A reportagem “Fogões ecológicos empoderam mulheres Kaiowá-Guarani” foi escolhida a melhor entre 120 histórias recebidas de 66 escritórios do PNUD espalhados pelo mundo.
O Programa das Nações Unidas de Desenvolvimento (PNUD) Brasil ganhou o primeiro lugar no 2º Concurso Anual de Histórias pela Promoção do Desenvolvimento. A reportagem “Fogões ecológicos empoderam mulheres Kaiowá-Guarani”, escrita por Daniel de Castro e Jacob Said, foi escolhida a melhor entre 120 histórias recebidas de 66 escritórios do PNUD espalhados pelo mundo.
Esta tecnologia social está sendo adaptada pelo PNUD com ajuda do Fundo para alcance dos Objetivos de Desenvolvimento do Milênio (F-ODM) – criado com doação do governo espanhol – através do Programa Conjunto “Segurança Alimentar e Nutricional de Mulheres e Crianças Indígenas no Brasil” (PCSAN), realizado em parceria por cinco organismos da ONU – PNUD, FAO,OIT, OPAS/OMSe UNICEF – e Governo Brasileiro.
A publicação anual do PNUD, com as 12 melhores reportagens, foi lançada nesta segunda-feira (28) durante sessão da Junta Executiva do PNUD.

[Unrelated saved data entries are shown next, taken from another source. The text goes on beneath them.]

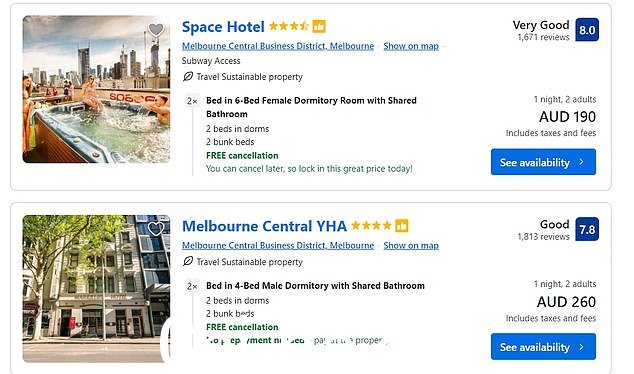The width and height of the screenshot is (634, 374).
Task: Click thumbs-up badge beside Space Hotel stars
Action: tap(319, 27)
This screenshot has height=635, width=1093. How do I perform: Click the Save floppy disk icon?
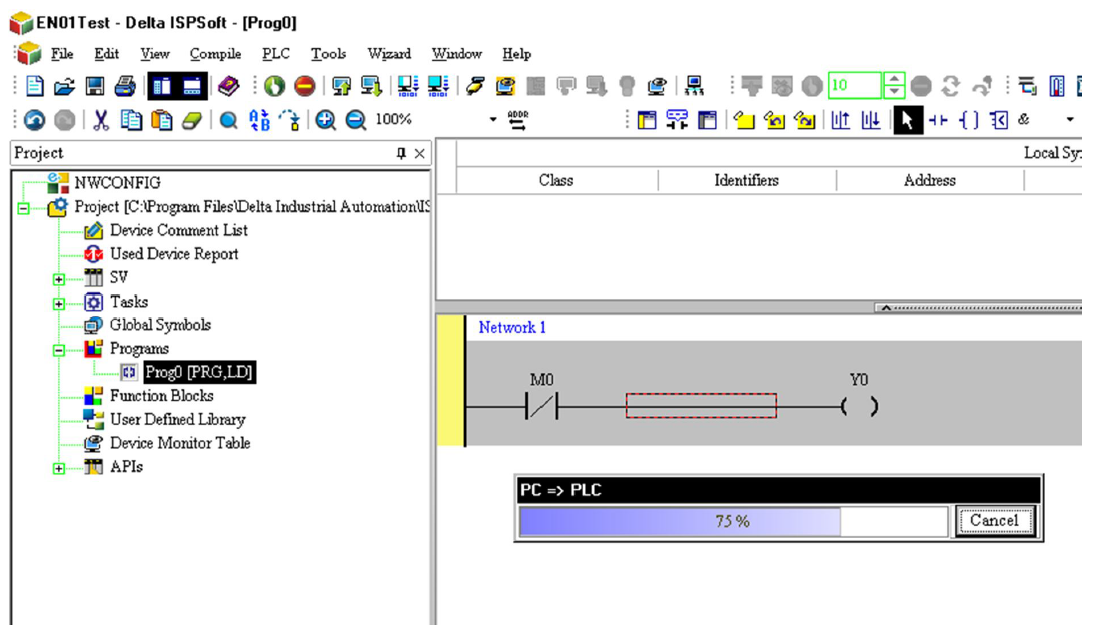(94, 86)
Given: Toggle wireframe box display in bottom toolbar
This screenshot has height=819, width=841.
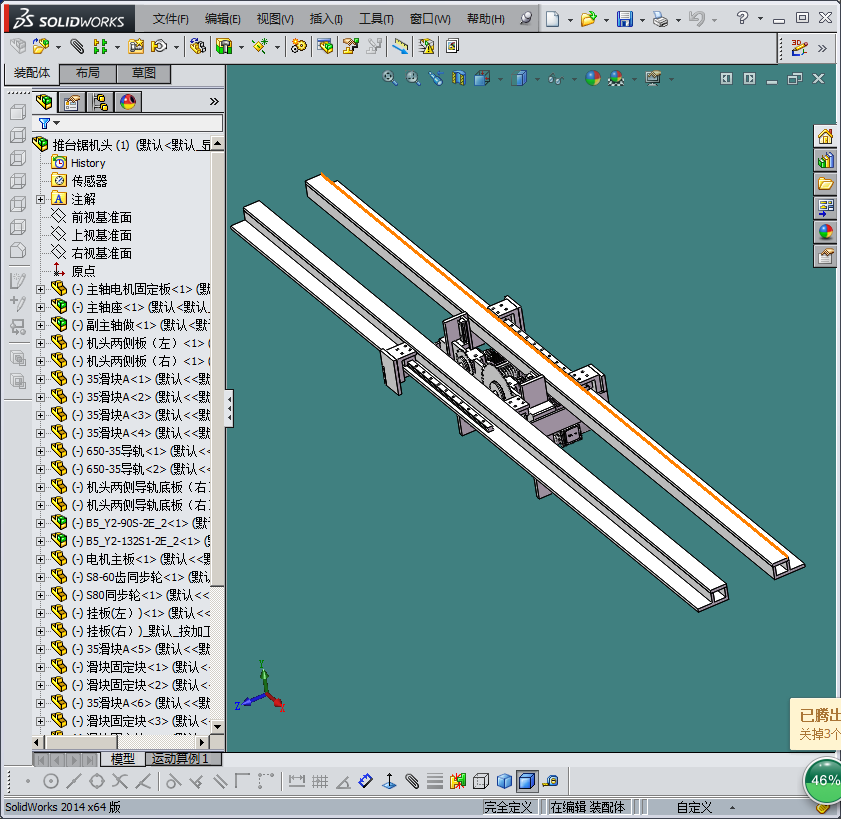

O júri foi composto por 12 pessoas, entre as quais representantes das missões permanantes da Austrália e Canadá na ONU e jornalistas internacionais – a maioria com experiência na cobertura especializada sobre desenvolvimento. Todas as reportagens avaliadas tinham como objetivo mostrar casos de “mudanças transformacionais” e “resultados mundiais do desenvolvimento”.
O segundo lugar do concurso ficou com o escritório do PNUD em Bangladesh, com a reportagem “Empoderando mulheres na luta contra a pobreza”; a China ficou em terceiro com “Fazendeiros plantam uma semente para um futuro sem produtos químicos”.